Poet and English professor John Hollander often has referred to retirement in jest, but this time he’s not joking.

After serving the Yale community for more than three decades, Hollander will retire at the end of this academic year.

“There’s no particular reason,” Hollander said. “I guess I could keep going until I drop, but I just felt this might be a good time to stop.”

Hollander added that he has not ruled out the possibility of returning to teach as an professor emeritus.

One of the most eminent poets of the last century, Hollander has published dozens of poetry books and critical works, including “The Work of Poetry,” “Visions from the Ramble,” and “Reflections of Espionage.”

Hollander first began teaching at Yale in 1959, but left for the City University of New York in 1966. He returned to Yale in 1977 after visiting his daughter as an undergraduate.

“She was loving it so much,” Hollander said. “And when I came to visit her, I found that her fellow students were wonderful, and I wanted the chance to teach them.”

He has remained at Yale ever since.

Although his teaching duties will end this May, Hollander said he will continue writing. Currently, Hollander is working on a book of literary criticism based on a series of lectures he gave at the University of Cambridge in England. He is also finishing up a new book of essays on music and poetry.

English Department chairwoman Ruth Yeazell said the department will sorely miss Hollander’s expertise and versatility.

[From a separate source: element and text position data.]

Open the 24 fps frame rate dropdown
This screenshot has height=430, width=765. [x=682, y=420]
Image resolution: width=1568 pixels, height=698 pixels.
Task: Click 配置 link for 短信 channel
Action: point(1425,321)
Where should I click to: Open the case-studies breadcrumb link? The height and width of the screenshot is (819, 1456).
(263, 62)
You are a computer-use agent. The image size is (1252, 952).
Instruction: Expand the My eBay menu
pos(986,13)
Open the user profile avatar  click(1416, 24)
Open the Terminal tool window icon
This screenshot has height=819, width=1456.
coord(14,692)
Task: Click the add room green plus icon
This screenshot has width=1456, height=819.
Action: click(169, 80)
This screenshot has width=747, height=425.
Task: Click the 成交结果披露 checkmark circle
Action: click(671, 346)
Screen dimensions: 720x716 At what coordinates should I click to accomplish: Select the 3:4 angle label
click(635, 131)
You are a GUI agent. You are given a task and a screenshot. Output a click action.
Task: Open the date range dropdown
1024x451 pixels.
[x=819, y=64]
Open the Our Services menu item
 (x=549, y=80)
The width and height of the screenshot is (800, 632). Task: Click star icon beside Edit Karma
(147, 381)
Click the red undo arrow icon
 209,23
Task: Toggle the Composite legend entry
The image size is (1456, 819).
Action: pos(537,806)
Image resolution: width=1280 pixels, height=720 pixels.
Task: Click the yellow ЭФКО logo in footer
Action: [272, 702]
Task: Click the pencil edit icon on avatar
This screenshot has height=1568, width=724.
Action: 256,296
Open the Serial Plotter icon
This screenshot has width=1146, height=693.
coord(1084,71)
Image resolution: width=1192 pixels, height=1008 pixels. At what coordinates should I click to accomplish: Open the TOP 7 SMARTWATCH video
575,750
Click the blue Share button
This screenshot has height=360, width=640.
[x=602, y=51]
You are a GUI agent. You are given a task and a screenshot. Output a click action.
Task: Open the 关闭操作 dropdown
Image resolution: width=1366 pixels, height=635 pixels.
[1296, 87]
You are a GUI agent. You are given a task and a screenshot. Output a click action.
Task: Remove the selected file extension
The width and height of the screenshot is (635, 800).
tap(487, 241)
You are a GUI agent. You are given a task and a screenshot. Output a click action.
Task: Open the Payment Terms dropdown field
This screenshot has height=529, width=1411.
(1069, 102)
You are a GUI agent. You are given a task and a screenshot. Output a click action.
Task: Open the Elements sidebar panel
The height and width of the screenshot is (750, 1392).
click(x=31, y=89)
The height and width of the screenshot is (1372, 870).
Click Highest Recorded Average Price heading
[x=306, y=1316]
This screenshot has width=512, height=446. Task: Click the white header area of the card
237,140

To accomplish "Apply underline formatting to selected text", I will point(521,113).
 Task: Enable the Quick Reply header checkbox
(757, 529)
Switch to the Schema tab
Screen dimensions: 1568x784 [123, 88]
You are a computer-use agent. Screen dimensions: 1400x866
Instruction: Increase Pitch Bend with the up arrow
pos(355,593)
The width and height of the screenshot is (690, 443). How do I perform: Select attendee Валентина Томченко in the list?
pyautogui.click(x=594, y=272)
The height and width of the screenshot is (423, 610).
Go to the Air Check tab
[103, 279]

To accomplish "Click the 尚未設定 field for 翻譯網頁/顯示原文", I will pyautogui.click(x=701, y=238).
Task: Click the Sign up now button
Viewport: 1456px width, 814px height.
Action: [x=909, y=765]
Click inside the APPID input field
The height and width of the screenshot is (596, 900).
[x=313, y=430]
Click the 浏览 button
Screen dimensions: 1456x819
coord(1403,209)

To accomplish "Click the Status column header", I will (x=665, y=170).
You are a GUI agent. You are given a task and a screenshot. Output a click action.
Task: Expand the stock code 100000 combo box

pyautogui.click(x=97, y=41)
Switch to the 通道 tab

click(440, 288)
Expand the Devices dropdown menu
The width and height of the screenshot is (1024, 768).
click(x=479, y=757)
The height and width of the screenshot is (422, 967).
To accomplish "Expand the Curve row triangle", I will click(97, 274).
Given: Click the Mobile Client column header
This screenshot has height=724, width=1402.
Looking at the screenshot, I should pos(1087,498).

“It’s a tremendous loss,” Yeazell said. “The particular combination of his distinction as a poet and his distinction as a scholar is a very unusual combination. He’s irreplaceable.”

English professor David Bromwich also praised Hollander, not only for his eminence in the literary world, but also for the way in which Hollander shared his expertise with colleagues and students.

“He filled a place at Yale that nobody knew ought to exist before he was here,” Bromwich said. “And it’s impossible to imagine anyone else who will do quite the things he did so well.”

In the classroom, Hollander brought not only his extensive knowledge of literature, but also his contagious passion for it, said Princeton English professor Jeff Dolven ’90 GRD ’00. Dolven studied with Hollander during both his undergraduate and graduate years.

“What was so important for me was that, in what is considered to be a very serious profession, John never lost sight of the fact that it’s play; the most serious kind of play, but also the most pleasurable kind of play,” Dolven said.

Josh Platt ’04 said Hollander taught his class in a slightly unorthodox style. Instead of creating a syllabus like most other professors, Hollander would simply come to class every week and distribute a worksheet of poems that the class might or might not read.

“He’s idiosyncratic,” Platt said. “But the breadth of his teaching is like no other professor I’ve had. His ear for poetry and his skills as a teacher are unsurpassed.”

After teaching undergraduates for more than 30 years, Hollander said he was particularly proud of the department’s policy of having professors teach three undergraduate courses for every graduate course.

But Hollander’s commitment to undergraduate education did not diminish his work with graduate students, English professor Langdon Hammer said.

“Hollander has directed important dissertations that have become magnificent books in fields as varied as Victorian fiction … modern poetry and American literature,” Hammer said.

But Hollander’s scholastic expertise is not limited to poetry and literature.

“He was a person who knew everything about anything,” English professor Leslie Brisman said. “I can think of so many times when I stopped him for a piece of information and got an encyclopedia.”